Print the listing in full, keeping every line exactly as it is.

*** Given data ***

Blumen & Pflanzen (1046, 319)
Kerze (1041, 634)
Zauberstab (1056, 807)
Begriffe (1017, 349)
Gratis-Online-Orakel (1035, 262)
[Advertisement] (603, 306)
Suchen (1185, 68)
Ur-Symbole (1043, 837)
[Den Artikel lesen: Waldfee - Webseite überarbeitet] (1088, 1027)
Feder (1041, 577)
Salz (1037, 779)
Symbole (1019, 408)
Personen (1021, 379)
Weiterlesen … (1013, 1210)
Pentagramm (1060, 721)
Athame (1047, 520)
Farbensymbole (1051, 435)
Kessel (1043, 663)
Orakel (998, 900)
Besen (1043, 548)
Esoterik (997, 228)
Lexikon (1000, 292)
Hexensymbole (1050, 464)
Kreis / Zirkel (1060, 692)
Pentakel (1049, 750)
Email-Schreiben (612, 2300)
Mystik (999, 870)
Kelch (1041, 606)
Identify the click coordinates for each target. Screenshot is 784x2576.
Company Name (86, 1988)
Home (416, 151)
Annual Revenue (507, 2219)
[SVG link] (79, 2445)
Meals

*** End of Given data ***

## Task solution
Blumen & Pflanzen (1046, 319)
Kerze (1041, 634)
Zauberstab (1056, 807)
Begriffe (1017, 349)
Gratis-Online-Orakel (1035, 262)
[Advertisement] (603, 306)
Suchen (1185, 68)
Ur-Symbole (1043, 837)
[Den Artikel lesen: Waldfee - Webseite überarbeitet] (1088, 1027)
Feder (1041, 577)
Salz (1037, 779)
Symbole (1019, 408)
Personen (1021, 379)
Weiterlesen … (1013, 1210)
Pentagramm (1060, 721)
Athame (1047, 520)
Farbensymbole (1051, 435)
Kessel (1043, 663)
Orakel (998, 900)
Besen (1043, 548)
Esoterik (997, 228)
Lexikon (1000, 292)
Hexensymbole (1050, 464)
Kreis / Zirkel (1060, 692)
Pentakel (1049, 750)
Email-Schreiben (612, 2300)
Mystik (999, 870)
Kelch (1041, 606)
Identify the click coordinates for each target. Screenshot is 784x2576.
Company Name (86, 1988)
Home (416, 151)
Annual Revenue (507, 2219)
[SVG link] (79, 2445)
Meals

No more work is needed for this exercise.